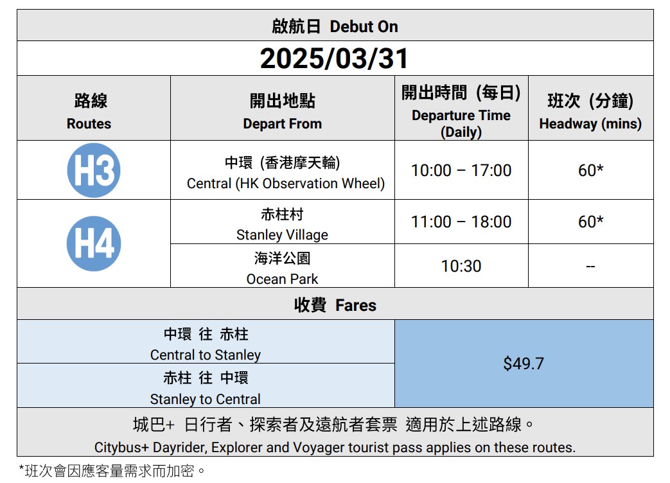The image size is (670, 483).
Task: Select the Ocean Park departure cell
Action: [x=282, y=268]
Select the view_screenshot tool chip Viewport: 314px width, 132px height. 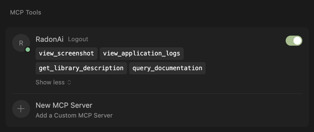[x=66, y=53]
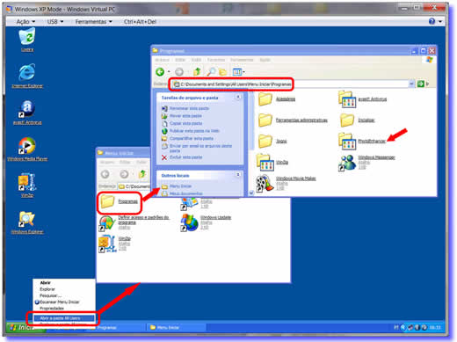Open Internet Explorer desktop icon

coord(27,76)
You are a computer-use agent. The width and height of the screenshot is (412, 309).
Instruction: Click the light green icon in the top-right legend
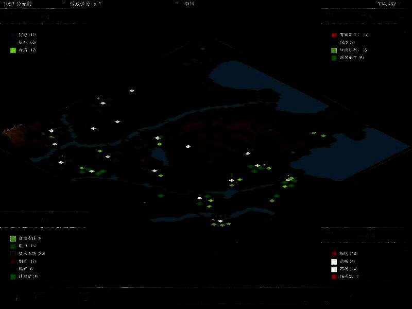pos(334,50)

------------------------------

Task objective
In your reply, please print exactly the lines from the one with "You are a computer-use" through the final line of the listing above, both included, and no pictures.

Result below
You are a computer-use agent. The width and height of the screenshot is (412, 309).
Instruction: Click the light green icon in the top-right legend
pos(334,50)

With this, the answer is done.